(TEXT Opens)
Data Science

Programming Language and Software	Software Links
Data Science in Python	Python
Data Science in R	R
Data Science in Excel	Excel
Data Science in Power BI	Power BI
Data Science in Tableau	Tableau

Data Science

Data Science is an interdisciplinary field that employs scientific methods, processes, algorithms, and systems to extract knowledge and insights from structured and unstructured data, including both quantitative and qualitative data. Its application spans a wide range of domains, allowing for the utilization of acquired knowledge and actionable insights from data.

This practice involves honing programming skills, as well as gaining proficiency in mathematics and statistics, with the aim of deriving meaningful insights from structured and unstructured data, such as Kaggle datasets and real-world data. It involves a step-by-step learning process in the field of data science, encompassing analytical techniques, statistics, and research methods.
(TEXT Closes)
(EXCERPTED RECORDS Opens)
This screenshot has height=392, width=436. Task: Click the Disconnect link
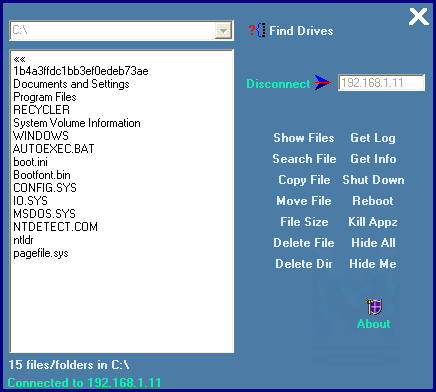278,84
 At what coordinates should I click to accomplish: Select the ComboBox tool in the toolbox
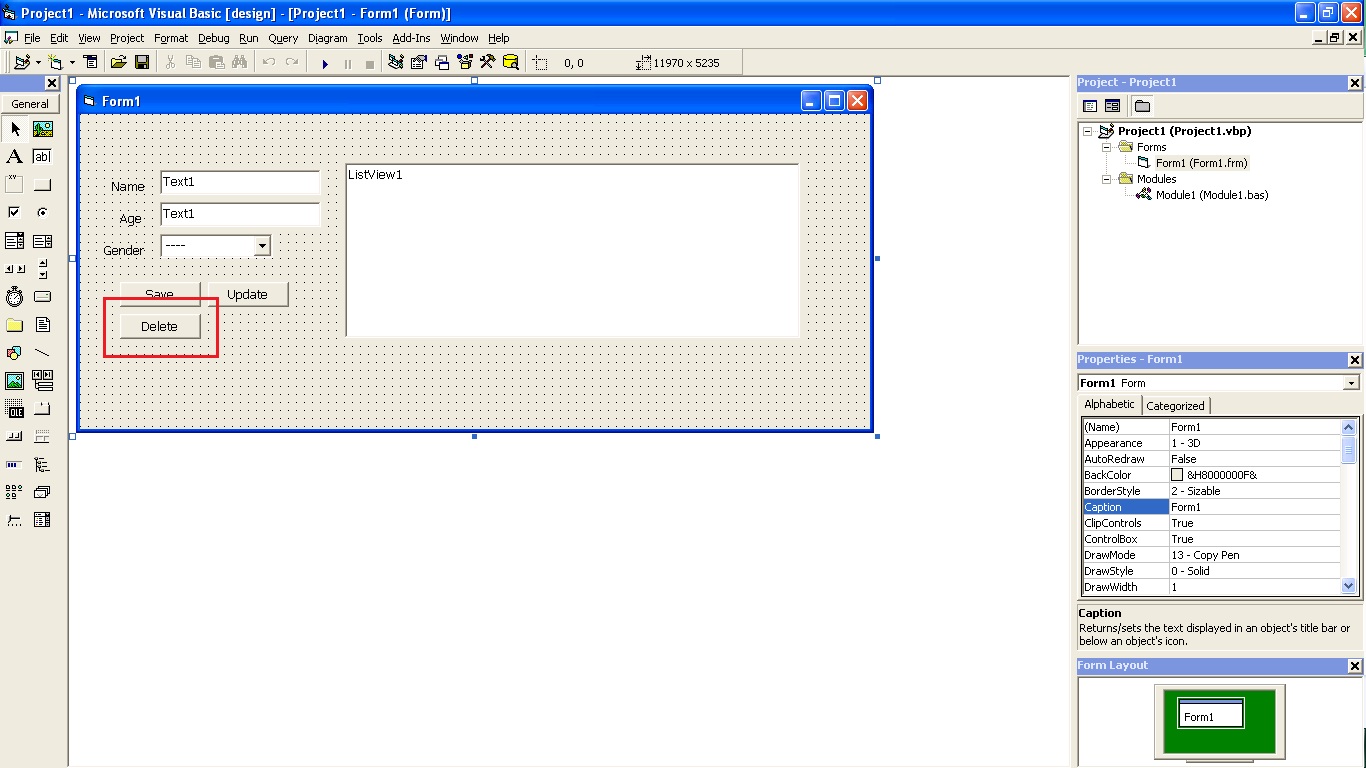(x=14, y=240)
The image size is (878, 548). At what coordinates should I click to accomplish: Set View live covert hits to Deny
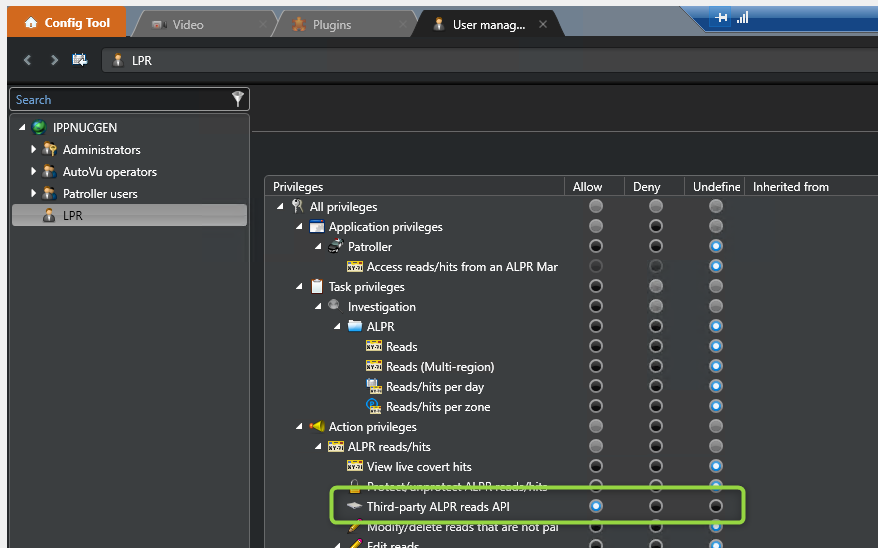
(EXCERPTED RECORDS Closes)
ASSIGNED TASK 1:
Retype the portion of the data science text starting with "Programming Language and" and going on through "insights from data.".
ASSIGNED TASK 2:
What examples of structured and unstructured data does the data science text name?

EXERCISE OUTPUT 1:
Programming Language and Software	Software Links
Data Science in Python	Python
Data Science in R	R
Data Science in Excel	Excel
Data Science in Power BI	Power BI
Data Science in Tableau	Tableau

Data Science

Data Science is an interdisciplinary field that employs scientific methods, processes, algorithms, and systems to extract knowledge and insights from structured and unstructured data, including both quantitative and qualitative data. Its application spans a wide range of domains, allowing for the utilization of acquired knowledge and actionable insights from data.

EXERCISE OUTPUT 2:
Kaggle datasets and real-world data.